**What to work on**
Every entry in the following data should be output exactly.

== Available data

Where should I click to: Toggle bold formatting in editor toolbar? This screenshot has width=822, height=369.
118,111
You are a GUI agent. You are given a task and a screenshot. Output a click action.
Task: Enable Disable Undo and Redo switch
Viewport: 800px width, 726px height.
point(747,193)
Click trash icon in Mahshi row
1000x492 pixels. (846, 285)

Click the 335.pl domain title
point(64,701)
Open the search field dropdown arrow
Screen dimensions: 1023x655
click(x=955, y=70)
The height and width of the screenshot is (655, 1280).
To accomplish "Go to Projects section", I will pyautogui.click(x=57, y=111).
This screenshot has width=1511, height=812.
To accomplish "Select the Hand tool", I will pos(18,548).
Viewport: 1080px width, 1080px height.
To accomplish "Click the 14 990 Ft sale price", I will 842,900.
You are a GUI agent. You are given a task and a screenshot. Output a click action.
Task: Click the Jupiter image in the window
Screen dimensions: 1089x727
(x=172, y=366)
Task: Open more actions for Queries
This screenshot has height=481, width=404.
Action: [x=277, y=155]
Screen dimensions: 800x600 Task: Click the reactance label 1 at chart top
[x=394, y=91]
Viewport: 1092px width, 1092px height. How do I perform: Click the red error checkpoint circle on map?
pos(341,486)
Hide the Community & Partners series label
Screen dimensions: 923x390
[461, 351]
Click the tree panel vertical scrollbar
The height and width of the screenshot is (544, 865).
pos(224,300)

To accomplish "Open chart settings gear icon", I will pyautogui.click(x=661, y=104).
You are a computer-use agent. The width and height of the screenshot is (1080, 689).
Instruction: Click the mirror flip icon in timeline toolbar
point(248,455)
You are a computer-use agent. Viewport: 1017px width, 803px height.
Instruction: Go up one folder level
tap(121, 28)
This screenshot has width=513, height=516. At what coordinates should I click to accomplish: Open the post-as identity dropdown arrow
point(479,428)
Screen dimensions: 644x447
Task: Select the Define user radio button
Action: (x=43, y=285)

====

**Answer for the task**
Where should I click to: Toggle bold formatting in editor toolbar? This screenshot has width=822, height=369.
118,111
You are a GUI agent. You are given a task and a screenshot. Output a click action.
Task: Enable Disable Undo and Redo switch
Viewport: 800px width, 726px height.
point(747,193)
Click trash icon in Mahshi row
1000x492 pixels. (846, 285)

Click the 335.pl domain title
point(64,701)
Open the search field dropdown arrow
Screen dimensions: 1023x655
click(x=955, y=70)
The height and width of the screenshot is (655, 1280).
To accomplish "Go to Projects section", I will pyautogui.click(x=57, y=111).
This screenshot has width=1511, height=812.
To accomplish "Select the Hand tool", I will pos(18,548).
Viewport: 1080px width, 1080px height.
To accomplish "Click the 14 990 Ft sale price", I will 842,900.
You are a GUI agent. You are given a task and a screenshot. Output a click action.
Task: Click the Jupiter image in the window
Screen dimensions: 1089x727
(x=172, y=366)
Task: Open more actions for Queries
This screenshot has height=481, width=404.
Action: [x=277, y=155]
Screen dimensions: 800x600 Task: Click the reactance label 1 at chart top
[x=394, y=91]
Viewport: 1092px width, 1092px height. How do I perform: Click the red error checkpoint circle on map?
pos(341,486)
Hide the Community & Partners series label
Screen dimensions: 923x390
[461, 351]
Click the tree panel vertical scrollbar
The height and width of the screenshot is (544, 865).
pos(224,300)

To accomplish "Open chart settings gear icon", I will pyautogui.click(x=661, y=104).
You are a computer-use agent. The width and height of the screenshot is (1080, 689).
Instruction: Click the mirror flip icon in timeline toolbar
point(248,455)
You are a computer-use agent. Viewport: 1017px width, 803px height.
Instruction: Go up one folder level
tap(121, 28)
This screenshot has width=513, height=516. At what coordinates should I click to accomplish: Open the post-as identity dropdown arrow
point(479,428)
Screen dimensions: 644x447
Task: Select the Define user radio button
Action: (x=43, y=285)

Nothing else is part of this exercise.